### Estratto del documento
.....

Domenica 9 febbraio, sulla scena del delitto, vicino alle chiazze di sangue, c'era un pugnale: era nel folto di un cespuglio e sul manico e sulla lama (seghettata, lunga 17 centimetri) c'era del sangue. Quel pugnale, poco dopo l'uccisione di Davide e Massimiliano Mirabello, è stato preso, portato via e consegnato ai carabinieri sei giorni dopo, senza manico e con la lama annerita dal fuoco.

È uno dei tanti misteri che si intrecciano nel giallo di Dolianova. Oggi, nel carcere di Uta dove sono rinchiusi da venerdì scorso i presunti assassini, Joselito Marras e suo figlio Michael hanno fatto scena muta davanti al gip che ha convalidato i fermi disposti dal pm Gaetano Porcu. Ed è nel decreto firmato dal magistrato che si scoprono dettagli e retroscena della vicenda.

.....

### Righe dell'elenco
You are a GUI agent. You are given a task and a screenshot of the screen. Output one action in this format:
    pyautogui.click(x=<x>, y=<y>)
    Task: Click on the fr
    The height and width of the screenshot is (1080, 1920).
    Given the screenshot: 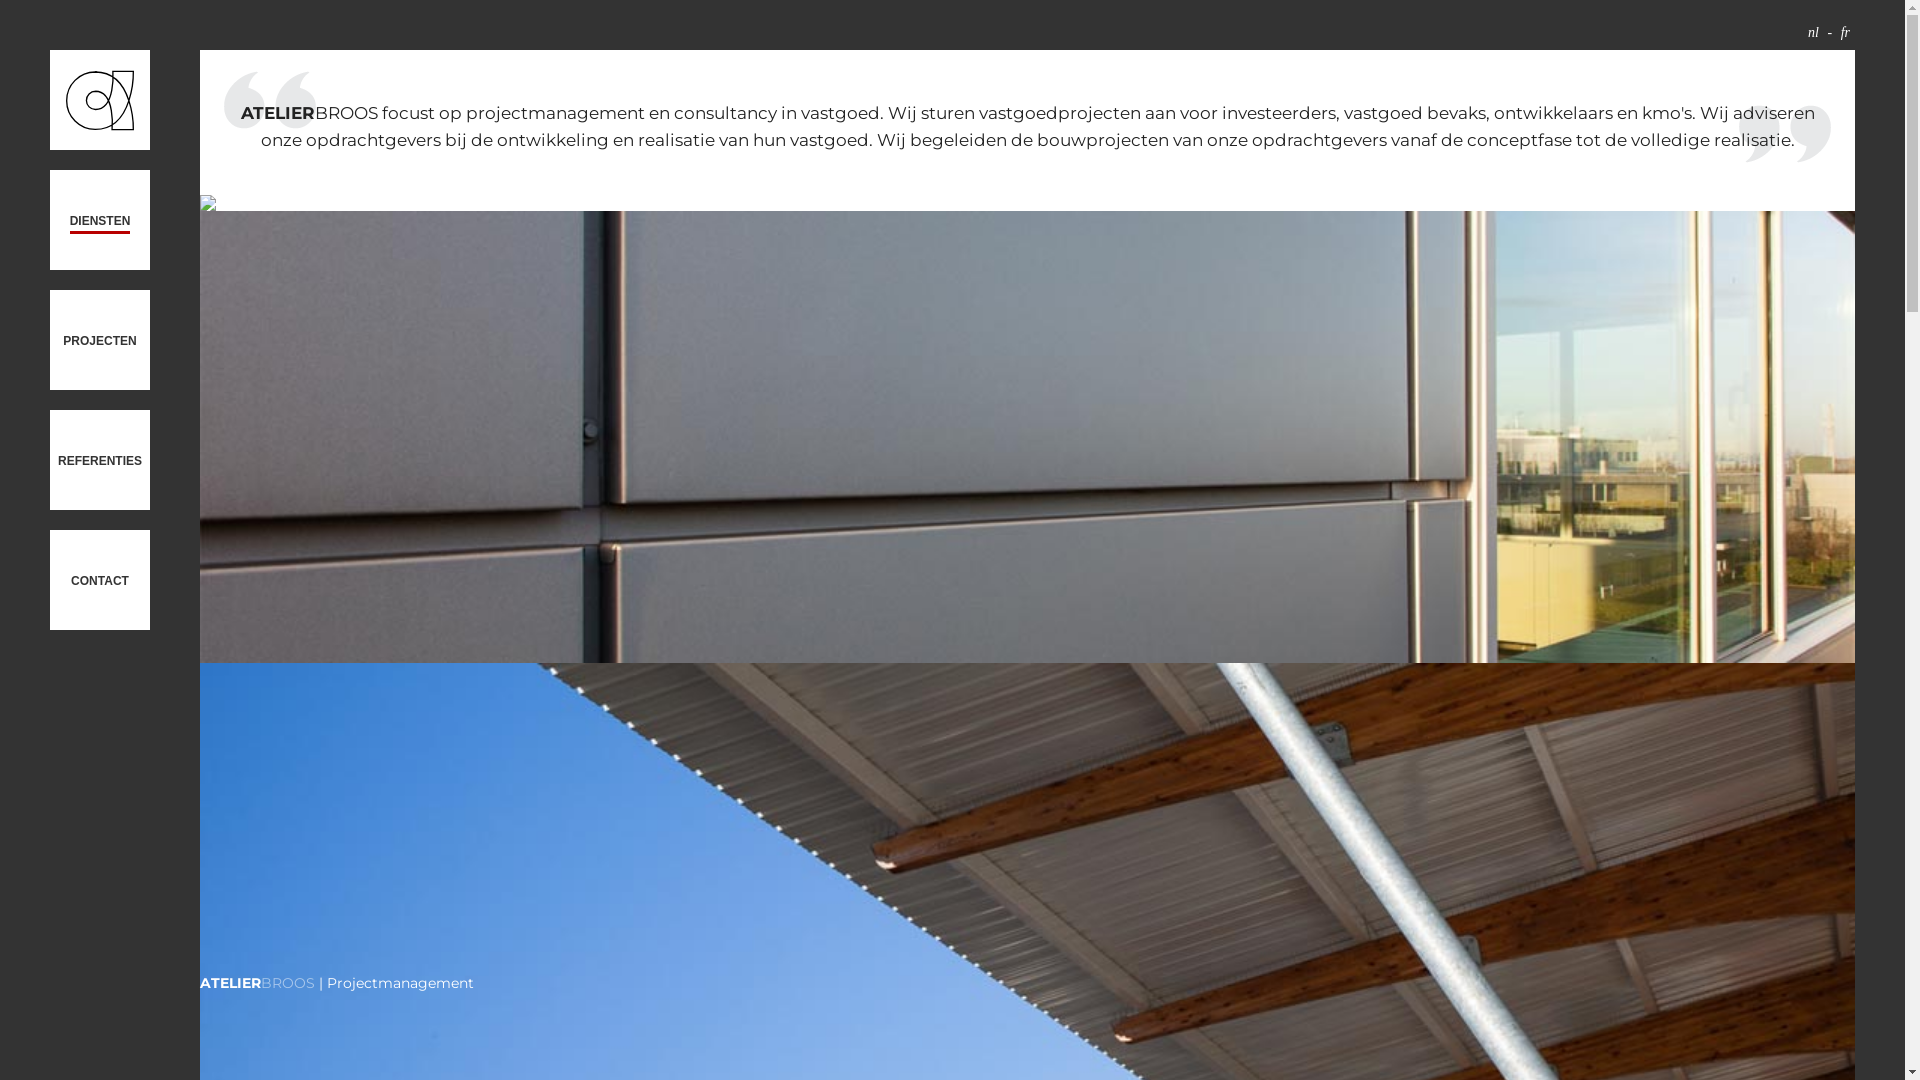 What is the action you would take?
    pyautogui.click(x=1846, y=32)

.....

### Compito scritto 1
Riscrivi come tabella Markdown le righe dell'elenco, con le colonne «Numero» e «Contenuto» e senza le righe vuote. Comincia dalla prima riga dell'elenco e fermati dopo quella che contiene "The height and", includendo entrambi gli estremi.
### Compito scritto 2
Prosegui l'articolo sul delitto di Dolianova, riprendendo subito dopo la sua ultima frase.
L'articolo sul delitto di Dolianova e l'elenco non hanno alcun legame tra loro.

### Risposta al compito 1
| Numero | Contenuto |
|---|---|
| 1 | You are a GUI agent. You are given a task and a screenshot of the screen. Output one action in this format: |
| 2 |     pyautogui.click(x=<x>, y=<y>) |
| 3 |     Task: Click on the fr |
| 4 |     The height and width of the screenshot is (1080, 1920). |

### Risposta al compito 2
CACCIATORI E CICLISTI - A Funtana Pirastu, strada lungo la quale i Marras facevano pascolare le loro pecore e che i Mirabello erano obbligati a percorrere per raggiungere il paese, quella domenica pomeriggio c'è un bel viavai. Passano diversi cacciatori, uno dei quali vede i Marras intorno alle 15,30: Joselito in piedi, appoggiato alla Fiat Panda bianca al volante della quale c'è il figlio Michael. L'auto è quella su cui i carabinieri del Ris troveranno poi una traccia del sangue di Davide Mirabello. Passa un ciclista, che verso le 15,55 nota le chiazze di sangue sull'asfalto: essendo l'ultima domenica di caccia, pensa a qualche animale abbattuto. E infine passa una coppia, sulla quale gli atti del pm si soffermano a lungo.

ALLA RICERCA DI UN CANE - La sera dopo il delitto, la coppia si presenta a casa di Luana Piano, la compagna di Massimiliano. Abitano lì in zona. Luana è angosciata perché il compagno e il cognato, usciti di casa in stato di grande agitazione, non sono più rientrati. È la coppia a parlarle di quelle grosse chiazze di sangue sulla strada. I due dicono di essere alla ricerca di un loro cane e quel sangue li preoccupa: che il cane sia stato investito?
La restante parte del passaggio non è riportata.